Stored data
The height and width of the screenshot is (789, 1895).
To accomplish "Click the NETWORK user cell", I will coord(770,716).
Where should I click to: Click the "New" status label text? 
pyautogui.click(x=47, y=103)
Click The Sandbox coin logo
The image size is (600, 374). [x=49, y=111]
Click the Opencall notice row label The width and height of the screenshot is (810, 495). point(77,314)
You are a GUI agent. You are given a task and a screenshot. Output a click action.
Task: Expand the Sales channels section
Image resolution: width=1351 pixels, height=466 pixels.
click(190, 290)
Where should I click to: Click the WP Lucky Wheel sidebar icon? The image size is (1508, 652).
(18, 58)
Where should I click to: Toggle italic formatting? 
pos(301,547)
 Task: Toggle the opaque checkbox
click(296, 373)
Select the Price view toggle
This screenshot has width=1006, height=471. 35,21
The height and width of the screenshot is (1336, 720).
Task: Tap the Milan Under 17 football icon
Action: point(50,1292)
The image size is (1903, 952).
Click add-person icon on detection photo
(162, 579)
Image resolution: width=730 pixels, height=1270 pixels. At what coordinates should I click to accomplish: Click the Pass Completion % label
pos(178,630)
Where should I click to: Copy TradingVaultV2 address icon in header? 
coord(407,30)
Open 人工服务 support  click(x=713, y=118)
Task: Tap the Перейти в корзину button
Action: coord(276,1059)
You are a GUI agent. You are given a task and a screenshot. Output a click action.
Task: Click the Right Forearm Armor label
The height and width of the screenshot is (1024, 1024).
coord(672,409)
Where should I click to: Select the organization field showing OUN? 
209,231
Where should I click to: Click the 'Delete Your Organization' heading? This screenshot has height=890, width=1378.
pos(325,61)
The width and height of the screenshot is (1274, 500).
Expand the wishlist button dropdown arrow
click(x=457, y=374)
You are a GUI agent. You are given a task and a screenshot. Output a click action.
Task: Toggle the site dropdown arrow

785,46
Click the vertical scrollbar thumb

### WHAT YOU NEED TO DO
Keep every word the same and copy out all of the entries.

### EXPECTED OUTPUT
The height and width of the screenshot is (789, 1895).
To accomplish "Click the NETWORK user cell", I will coord(770,716).
Where should I click to: Click the "New" status label text? 
pyautogui.click(x=47, y=103)
Click The Sandbox coin logo
The image size is (600, 374). [x=49, y=111]
Click the Opencall notice row label The width and height of the screenshot is (810, 495). point(77,314)
You are a GUI agent. You are given a task and a screenshot. Output a click action.
Task: Expand the Sales channels section
Image resolution: width=1351 pixels, height=466 pixels.
click(190, 290)
Where should I click to: Click the WP Lucky Wheel sidebar icon? The image size is (1508, 652).
(18, 58)
Where should I click to: Toggle italic formatting? 
pos(301,547)
 Task: Toggle the opaque checkbox
click(296, 373)
Select the Price view toggle
This screenshot has width=1006, height=471. 35,21
The height and width of the screenshot is (1336, 720).
Task: Tap the Milan Under 17 football icon
Action: point(50,1292)
The image size is (1903, 952).
Click add-person icon on detection photo
(162, 579)
Image resolution: width=730 pixels, height=1270 pixels. At what coordinates should I click to accomplish: Click the Pass Completion % label
pos(178,630)
Where should I click to: Copy TradingVaultV2 address icon in header? 
coord(407,30)
Open 人工服务 support  click(x=713, y=118)
Task: Tap the Перейти в корзину button
Action: coord(276,1059)
You are a GUI agent. You are given a task and a screenshot. Output a click action.
Task: Click the Right Forearm Armor label
The height and width of the screenshot is (1024, 1024).
coord(672,409)
Where should I click to: Select the organization field showing OUN? 
209,231
Where should I click to: Click the 'Delete Your Organization' heading? This screenshot has height=890, width=1378.
pos(325,61)
The width and height of the screenshot is (1274, 500).
Expand the wishlist button dropdown arrow
click(x=457, y=374)
You are a GUI agent. You are given a task and a screenshot. Output a click action.
Task: Toggle the site dropdown arrow

785,46
Click the vertical scrollbar thumb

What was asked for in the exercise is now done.